• _Exercise prompt_:
Exact reproduction required: the lines below from the line with "You are a computer-use agent. Viewport: 455px" to the line with "Task: Click reorder", both ends included, and no others.

• _Records to use_:
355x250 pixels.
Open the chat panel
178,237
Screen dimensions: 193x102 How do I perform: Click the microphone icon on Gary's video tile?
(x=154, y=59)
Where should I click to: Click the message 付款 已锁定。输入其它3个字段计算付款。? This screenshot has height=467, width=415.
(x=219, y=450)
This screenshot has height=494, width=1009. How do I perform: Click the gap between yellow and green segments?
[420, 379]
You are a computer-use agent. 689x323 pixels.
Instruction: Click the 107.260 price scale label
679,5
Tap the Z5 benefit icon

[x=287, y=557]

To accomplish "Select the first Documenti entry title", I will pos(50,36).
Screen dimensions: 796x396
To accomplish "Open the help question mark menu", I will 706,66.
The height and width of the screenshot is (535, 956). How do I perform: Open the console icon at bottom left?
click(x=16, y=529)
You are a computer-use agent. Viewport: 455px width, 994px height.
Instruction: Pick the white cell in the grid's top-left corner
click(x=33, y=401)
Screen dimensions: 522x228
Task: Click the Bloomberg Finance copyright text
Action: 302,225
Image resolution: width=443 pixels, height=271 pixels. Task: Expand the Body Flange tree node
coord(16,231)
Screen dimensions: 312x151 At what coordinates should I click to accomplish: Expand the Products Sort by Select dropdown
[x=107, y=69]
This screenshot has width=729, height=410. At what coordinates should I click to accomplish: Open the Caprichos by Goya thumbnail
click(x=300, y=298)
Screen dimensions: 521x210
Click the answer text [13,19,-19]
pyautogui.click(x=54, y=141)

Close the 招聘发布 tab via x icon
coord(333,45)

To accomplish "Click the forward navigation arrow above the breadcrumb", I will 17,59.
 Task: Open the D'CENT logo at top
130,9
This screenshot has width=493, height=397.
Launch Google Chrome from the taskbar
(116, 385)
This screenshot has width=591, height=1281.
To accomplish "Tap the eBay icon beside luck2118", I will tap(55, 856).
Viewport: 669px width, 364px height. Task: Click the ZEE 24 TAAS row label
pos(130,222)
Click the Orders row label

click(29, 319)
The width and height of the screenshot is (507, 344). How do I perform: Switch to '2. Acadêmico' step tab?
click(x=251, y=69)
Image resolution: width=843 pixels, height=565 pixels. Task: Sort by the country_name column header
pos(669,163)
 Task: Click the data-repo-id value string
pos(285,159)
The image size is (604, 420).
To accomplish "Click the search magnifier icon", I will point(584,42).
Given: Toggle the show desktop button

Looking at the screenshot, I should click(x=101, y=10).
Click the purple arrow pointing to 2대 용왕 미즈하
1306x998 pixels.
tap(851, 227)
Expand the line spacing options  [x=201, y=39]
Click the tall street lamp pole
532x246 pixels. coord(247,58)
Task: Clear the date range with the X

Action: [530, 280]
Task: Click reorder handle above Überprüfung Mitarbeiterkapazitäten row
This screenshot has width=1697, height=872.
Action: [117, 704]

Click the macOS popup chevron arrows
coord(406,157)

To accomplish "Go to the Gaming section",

• _Solution to the exercise_:
You are a computer-use agent. Viewport: 455px width, 994px height.
Instruction: Pick the white cell in the grid's top-left corner
click(x=33, y=401)
Screen dimensions: 522x228
Task: Click the Bloomberg Finance copyright text
Action: 302,225
Image resolution: width=443 pixels, height=271 pixels. Task: Expand the Body Flange tree node
coord(16,231)
Screen dimensions: 312x151 At what coordinates should I click to accomplish: Expand the Products Sort by Select dropdown
[x=107, y=69]
This screenshot has width=729, height=410. At what coordinates should I click to accomplish: Open the Caprichos by Goya thumbnail
click(x=300, y=298)
Screen dimensions: 521x210
Click the answer text [13,19,-19]
pyautogui.click(x=54, y=141)

Close the 招聘发布 tab via x icon
coord(333,45)

To accomplish "Click the forward navigation arrow above the breadcrumb", I will 17,59.
 Task: Open the D'CENT logo at top
130,9
This screenshot has width=493, height=397.
Launch Google Chrome from the taskbar
(116, 385)
This screenshot has width=591, height=1281.
To accomplish "Tap the eBay icon beside luck2118", I will tap(55, 856).
Viewport: 669px width, 364px height. Task: Click the ZEE 24 TAAS row label
pos(130,222)
Click the Orders row label

click(29, 319)
The width and height of the screenshot is (507, 344). How do I perform: Switch to '2. Acadêmico' step tab?
click(x=251, y=69)
Image resolution: width=843 pixels, height=565 pixels. Task: Sort by the country_name column header
pos(669,163)
 Task: Click the data-repo-id value string
pos(285,159)
The image size is (604, 420).
To accomplish "Click the search magnifier icon", I will point(584,42).
Given: Toggle the show desktop button

Looking at the screenshot, I should click(x=101, y=10).
Click the purple arrow pointing to 2대 용왕 미즈하
1306x998 pixels.
tap(851, 227)
Expand the line spacing options  [x=201, y=39]
Click the tall street lamp pole
532x246 pixels. coord(247,58)
Task: Clear the date range with the X

Action: [530, 280]
Task: Click reorder handle above Überprüfung Mitarbeiterkapazitäten row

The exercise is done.